The Commissioner also found that the complainant had attempted to
resolve the matter with the telecommunications company a number of
times, but the company did not take timely action to correct the error
once they were informed of it.
The complainant subsequently agreed to a settlement proposed by the telecommunications company.
- In X v Transport Company  PrivCmrA 26, the Office investigated whether there was an improper disclosure of personal information relating to a medical assessment. It was found that the transport company advised the employees that
someone had failed the medical assessment. However, the company did
not disclose who had failed the assessment, or for what reasons. In this case, the Commissioner was not satisfied that the information
disclosed by the transport company was sufficient to make it likely
that the workers could identify the complainant as the individual who
had not passed the medical assessment. However, the Commissioner also advised the transport company to adopt
additional security measures to minimise the possibility that any such
incidents may occur in the future.
- In Y v Ticketing Company  PrivCmrA 27, the issue of the security of personal information including credit card information was considered.The ticketing company stated that the information was for purposes
of identification and to minimise the incidence of fraud. It held that
this is a common practice across a number of industries.

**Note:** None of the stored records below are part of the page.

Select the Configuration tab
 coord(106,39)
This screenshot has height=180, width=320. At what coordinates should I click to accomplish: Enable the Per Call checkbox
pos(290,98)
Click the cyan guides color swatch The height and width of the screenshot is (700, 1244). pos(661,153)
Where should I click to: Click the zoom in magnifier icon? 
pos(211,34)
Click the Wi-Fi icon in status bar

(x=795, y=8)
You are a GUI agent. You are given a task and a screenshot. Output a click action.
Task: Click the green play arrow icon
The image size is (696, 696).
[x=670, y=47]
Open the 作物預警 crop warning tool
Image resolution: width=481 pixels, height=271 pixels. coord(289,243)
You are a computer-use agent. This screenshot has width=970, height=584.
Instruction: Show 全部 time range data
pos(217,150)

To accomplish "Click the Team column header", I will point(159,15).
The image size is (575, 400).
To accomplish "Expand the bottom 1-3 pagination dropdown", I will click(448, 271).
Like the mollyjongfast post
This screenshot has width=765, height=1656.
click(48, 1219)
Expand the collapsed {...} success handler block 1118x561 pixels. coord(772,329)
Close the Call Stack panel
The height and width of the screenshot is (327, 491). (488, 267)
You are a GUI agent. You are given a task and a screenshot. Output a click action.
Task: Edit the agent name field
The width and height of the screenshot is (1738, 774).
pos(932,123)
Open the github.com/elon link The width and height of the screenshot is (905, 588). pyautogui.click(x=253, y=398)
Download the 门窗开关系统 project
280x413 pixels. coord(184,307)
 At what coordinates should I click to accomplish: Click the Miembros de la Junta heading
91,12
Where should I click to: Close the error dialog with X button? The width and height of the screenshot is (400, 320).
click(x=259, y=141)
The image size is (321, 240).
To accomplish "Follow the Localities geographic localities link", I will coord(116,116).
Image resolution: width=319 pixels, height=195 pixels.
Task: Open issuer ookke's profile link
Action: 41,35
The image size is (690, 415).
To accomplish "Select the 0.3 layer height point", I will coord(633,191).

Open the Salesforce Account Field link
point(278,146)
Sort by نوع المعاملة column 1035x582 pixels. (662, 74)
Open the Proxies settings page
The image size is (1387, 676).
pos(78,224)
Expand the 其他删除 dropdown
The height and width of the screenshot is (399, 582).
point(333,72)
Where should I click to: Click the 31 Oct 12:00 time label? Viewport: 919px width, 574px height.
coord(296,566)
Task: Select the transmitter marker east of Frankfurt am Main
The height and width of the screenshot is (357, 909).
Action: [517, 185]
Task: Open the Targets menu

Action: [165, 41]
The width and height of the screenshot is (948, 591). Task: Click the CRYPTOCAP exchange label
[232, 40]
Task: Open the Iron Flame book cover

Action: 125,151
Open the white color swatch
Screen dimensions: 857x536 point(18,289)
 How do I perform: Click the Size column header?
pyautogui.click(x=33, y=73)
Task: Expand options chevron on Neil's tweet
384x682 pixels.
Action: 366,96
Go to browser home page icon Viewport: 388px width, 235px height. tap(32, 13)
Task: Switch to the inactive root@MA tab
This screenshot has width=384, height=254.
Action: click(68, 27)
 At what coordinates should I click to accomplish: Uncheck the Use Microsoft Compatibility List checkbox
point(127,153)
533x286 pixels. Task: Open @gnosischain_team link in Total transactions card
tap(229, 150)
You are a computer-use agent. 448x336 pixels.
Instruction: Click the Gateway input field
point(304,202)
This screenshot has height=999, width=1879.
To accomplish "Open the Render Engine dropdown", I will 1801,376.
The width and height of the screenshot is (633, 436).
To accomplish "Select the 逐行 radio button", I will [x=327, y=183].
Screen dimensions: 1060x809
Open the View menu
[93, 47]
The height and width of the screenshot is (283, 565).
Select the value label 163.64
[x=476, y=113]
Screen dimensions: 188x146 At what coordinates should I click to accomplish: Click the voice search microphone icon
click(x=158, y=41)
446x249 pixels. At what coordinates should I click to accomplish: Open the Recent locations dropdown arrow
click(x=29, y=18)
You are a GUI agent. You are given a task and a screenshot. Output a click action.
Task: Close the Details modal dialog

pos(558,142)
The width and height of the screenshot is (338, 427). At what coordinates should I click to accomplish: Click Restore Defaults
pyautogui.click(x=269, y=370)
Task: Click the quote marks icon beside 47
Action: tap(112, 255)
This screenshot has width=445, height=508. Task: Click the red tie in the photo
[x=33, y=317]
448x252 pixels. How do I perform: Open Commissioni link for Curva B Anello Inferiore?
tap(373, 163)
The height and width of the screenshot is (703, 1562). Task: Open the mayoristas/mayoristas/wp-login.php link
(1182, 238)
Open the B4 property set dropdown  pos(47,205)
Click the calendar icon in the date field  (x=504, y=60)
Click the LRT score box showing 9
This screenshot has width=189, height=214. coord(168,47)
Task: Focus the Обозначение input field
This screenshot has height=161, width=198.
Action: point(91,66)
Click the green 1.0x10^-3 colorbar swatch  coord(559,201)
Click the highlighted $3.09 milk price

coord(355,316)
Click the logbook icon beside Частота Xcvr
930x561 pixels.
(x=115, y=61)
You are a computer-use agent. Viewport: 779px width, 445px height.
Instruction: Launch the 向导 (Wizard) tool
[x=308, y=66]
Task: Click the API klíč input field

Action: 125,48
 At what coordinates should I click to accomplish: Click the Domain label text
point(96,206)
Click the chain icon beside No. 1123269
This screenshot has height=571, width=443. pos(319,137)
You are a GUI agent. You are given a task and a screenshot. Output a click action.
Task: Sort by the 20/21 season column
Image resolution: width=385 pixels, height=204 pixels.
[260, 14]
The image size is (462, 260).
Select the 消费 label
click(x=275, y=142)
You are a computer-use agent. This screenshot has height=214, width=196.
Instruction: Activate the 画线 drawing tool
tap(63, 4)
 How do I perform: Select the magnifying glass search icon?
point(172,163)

The ticketing company also informed the Commissioner that it used a
merchant EFTPOS facility provided by a banking institution and it was
this facility that printed full credit card details on the receipt.
The Commissioner reached the view that the ticketing company had not
interfered with the privacy of the individual as it appeared that the
company was fulfilling its obligations under National Privacy Principle
4.1 by providing customer credit receipts directly to the credit card
holder only, and that steps were taken to secure the merchant copy of
the receipt held by the ticketing company.